The textbook is essential for anyone wishing to have a practical understanding of an extensive range of topics in Econometrics. No other text provides software snippets to learn so many new statistical tools with hands-on examples. The explicit knowledge of inputs and outputs of each new method allows the student to know which algorithm is worth studying. The book offers sufficient theoretical and algorithmic details about a vast range of statistical techniques.
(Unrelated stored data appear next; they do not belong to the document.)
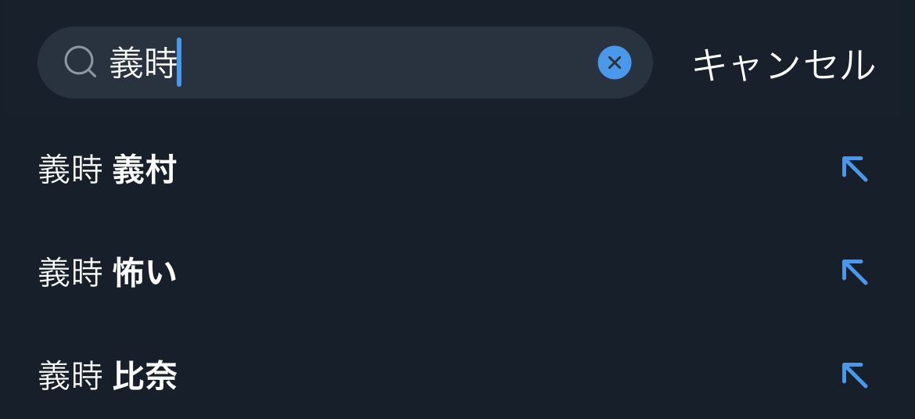This screenshot has height=419, width=915.
Task: Click the typed 義時 text in search bar
Action: point(142,63)
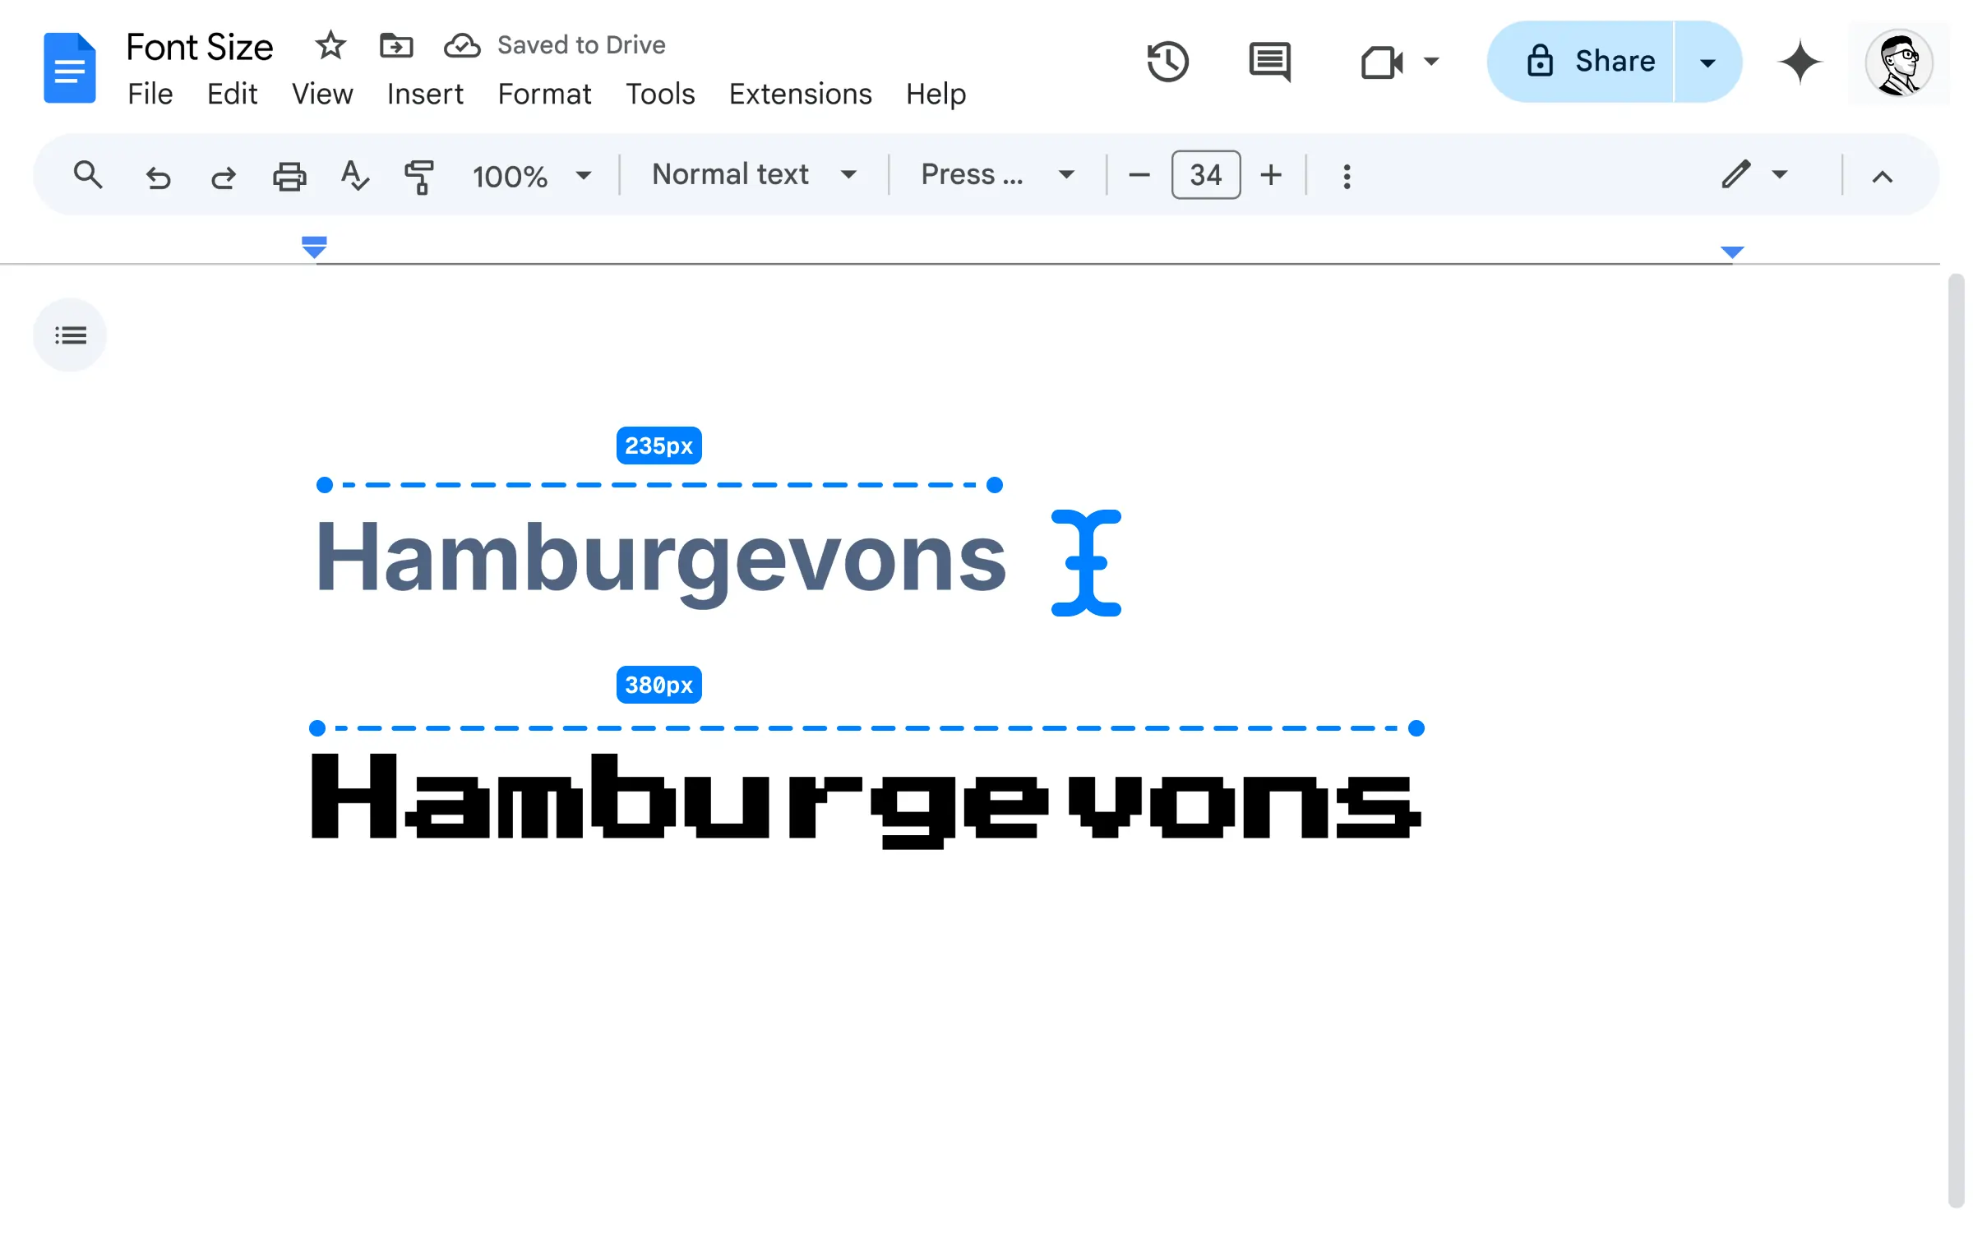
Task: Click the undo icon
Action: coord(158,175)
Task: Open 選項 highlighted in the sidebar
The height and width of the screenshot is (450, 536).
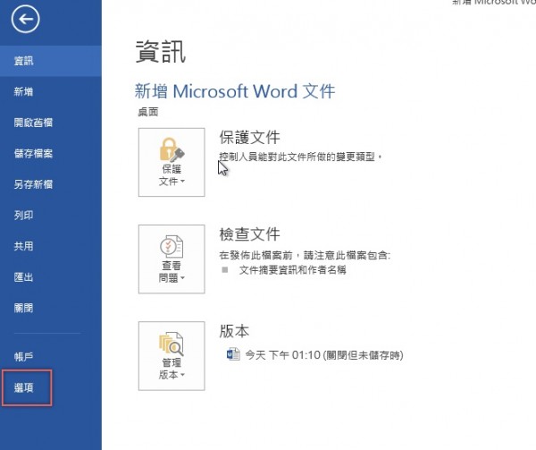Action: click(25, 387)
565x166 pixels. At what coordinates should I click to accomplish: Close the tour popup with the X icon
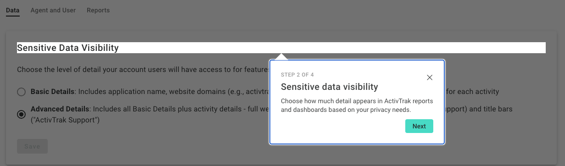[x=430, y=77]
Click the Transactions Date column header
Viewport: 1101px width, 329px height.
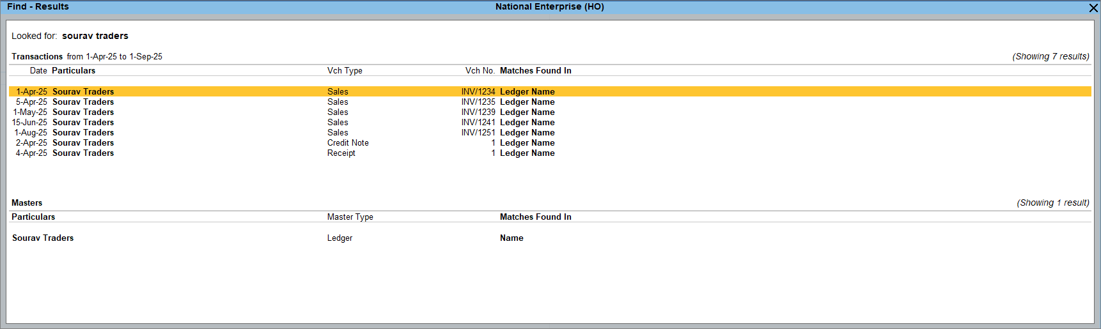(x=38, y=70)
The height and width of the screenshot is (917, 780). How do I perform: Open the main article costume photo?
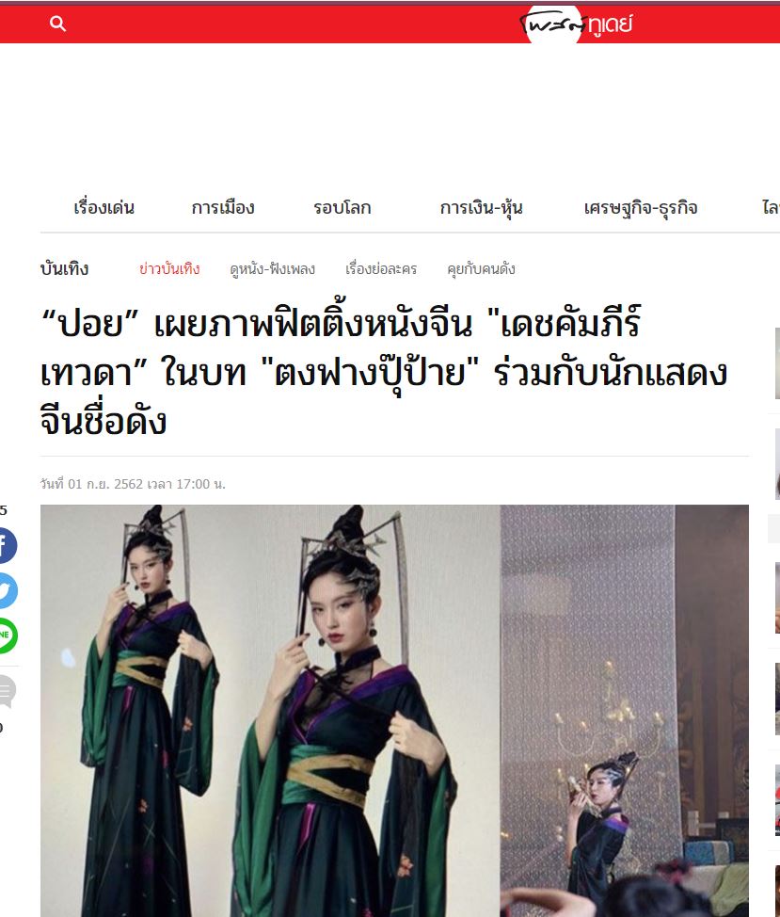click(x=394, y=711)

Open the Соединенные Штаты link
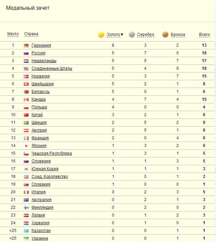coord(52,68)
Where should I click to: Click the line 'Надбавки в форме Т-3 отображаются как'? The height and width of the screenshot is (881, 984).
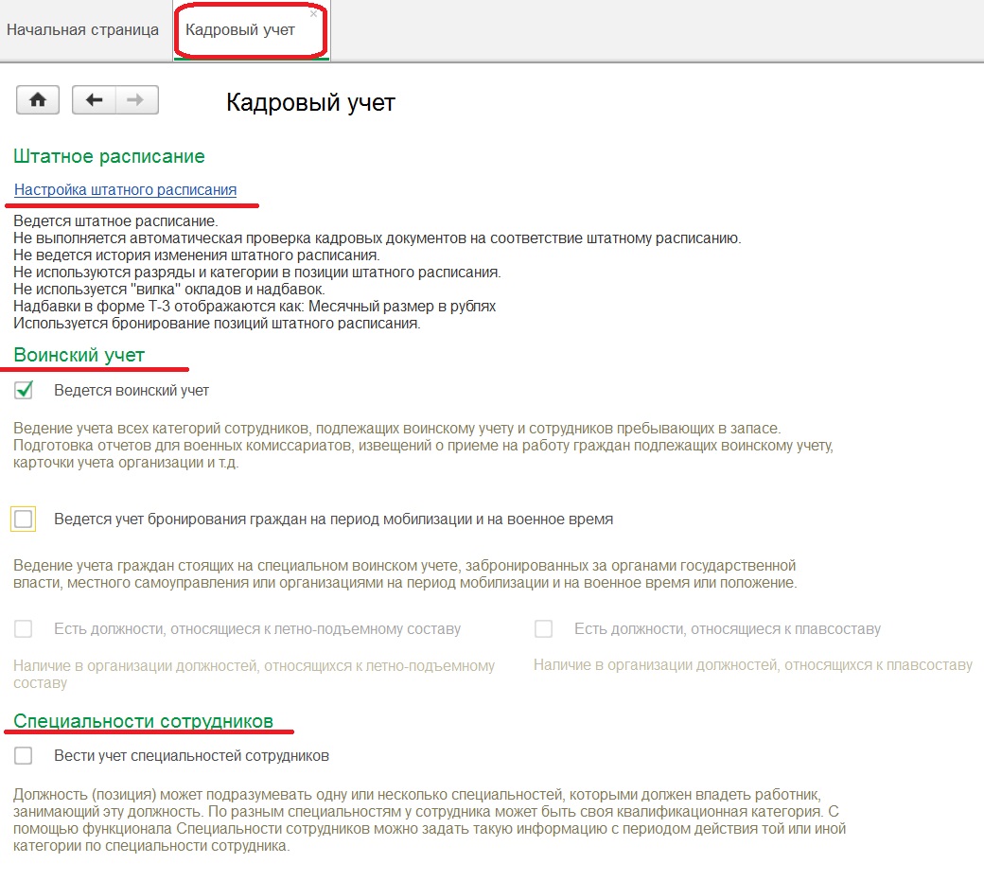tap(255, 307)
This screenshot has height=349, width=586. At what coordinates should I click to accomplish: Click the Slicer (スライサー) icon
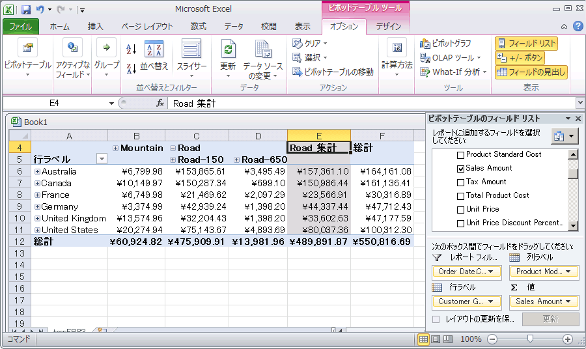191,50
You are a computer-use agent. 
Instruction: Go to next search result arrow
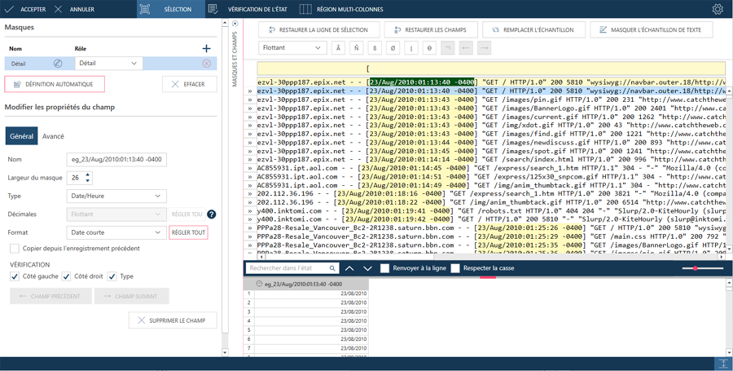coord(367,268)
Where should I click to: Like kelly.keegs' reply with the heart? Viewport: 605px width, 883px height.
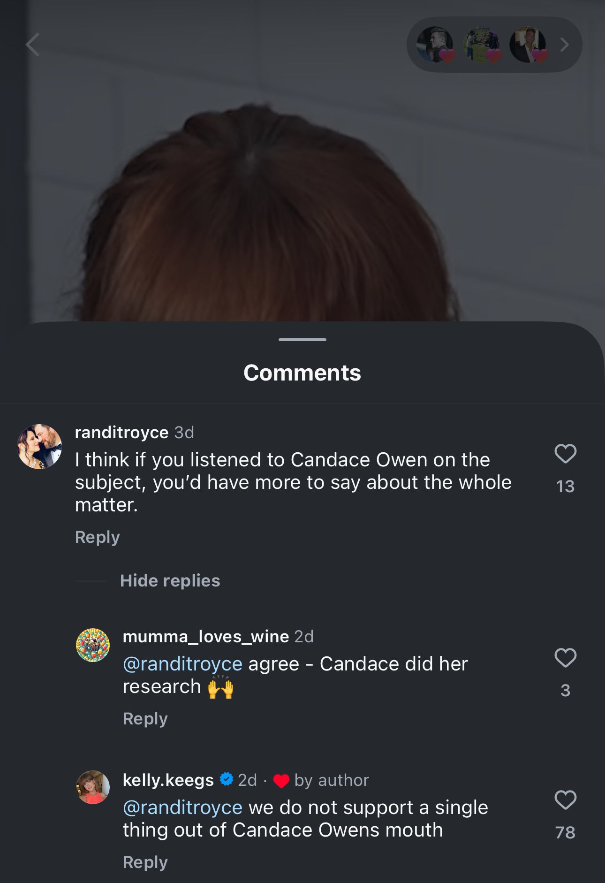coord(565,800)
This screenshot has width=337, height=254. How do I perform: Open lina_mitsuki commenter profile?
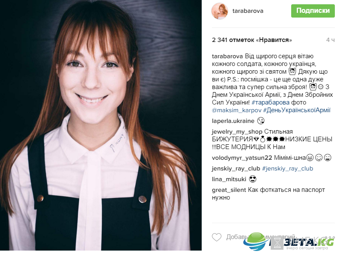(229, 179)
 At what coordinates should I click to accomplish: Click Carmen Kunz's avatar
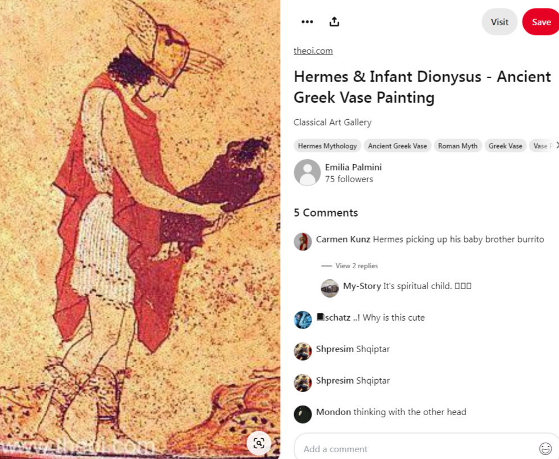pos(303,241)
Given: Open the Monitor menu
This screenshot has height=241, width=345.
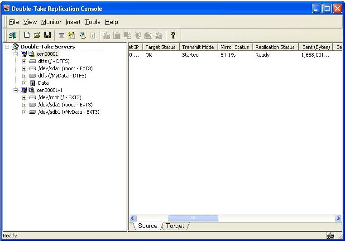Looking at the screenshot, I should pyautogui.click(x=51, y=22).
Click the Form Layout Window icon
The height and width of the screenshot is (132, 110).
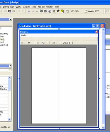pos(50,11)
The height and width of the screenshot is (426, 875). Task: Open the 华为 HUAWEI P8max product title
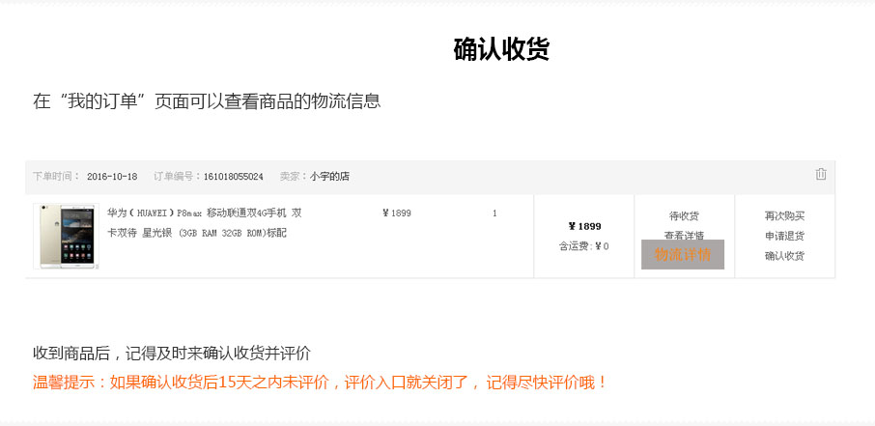(204, 223)
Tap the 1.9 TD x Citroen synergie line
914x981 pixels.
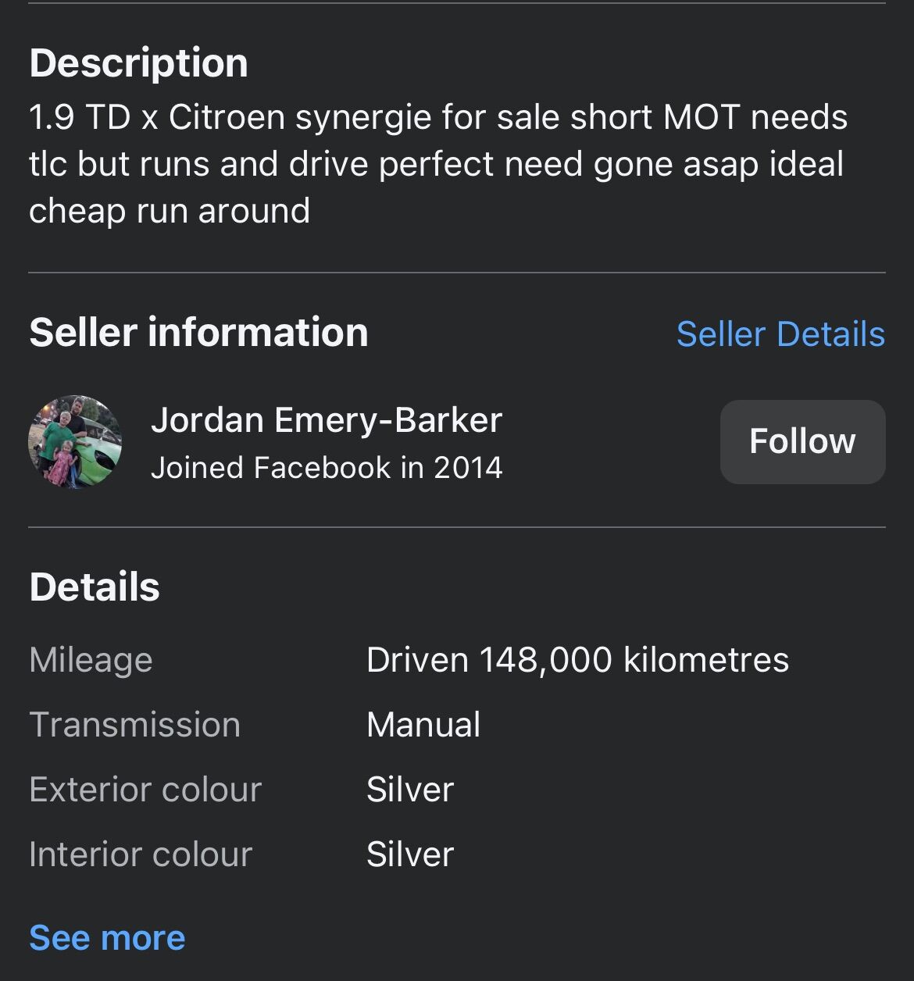[x=438, y=118]
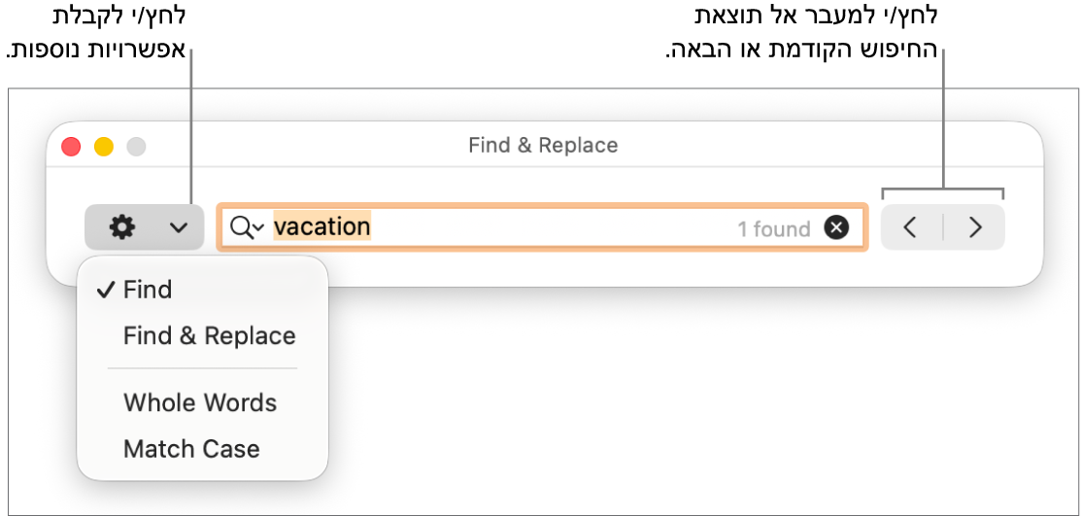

The second edition's preface lists the following topics generally absent in other textbooks. (i) Iteratively reweighted least squares, (ii) Pillar charts to represent 3D data. (iii) Stochastic frontier analysis (SFA) (iv) model selection with Mallows' Cp criterion. (v) Hodrick-Prescott (HP) filter. (vi) Automatic ARIMA models. (vi) Nonlinear Granger-causality using kernel regressions and bootstrap confidence intervals. (vii) new Keynesian Phillips curve (NKPC). (viii) Market-neutral pairs trading using two cointegrated stocks. (ix) Artificial neural network (ANN) for product-specific forecasting. (x) Vector AR and VARMA models. (xi) New tools for diagnosing the endogeneity problem. (xii) The elegant set-up of k-class estimators and identification. (xiii) Probit-logit models and Heckman selection bias correction. (xiv) Receiver operating characteristic (ROC) curves and areas under them. (xv) Confusion matrix. (xvi) Quantile regression (xvii) Elastic net estimator. (xviii) generalized Correlations (xix) maximum entropy bootstrap for time series. (xx) Convergence concepts quantified. (xxi) Generalized partial correlation coefficients (xxii) Panel data and duration (survival) models.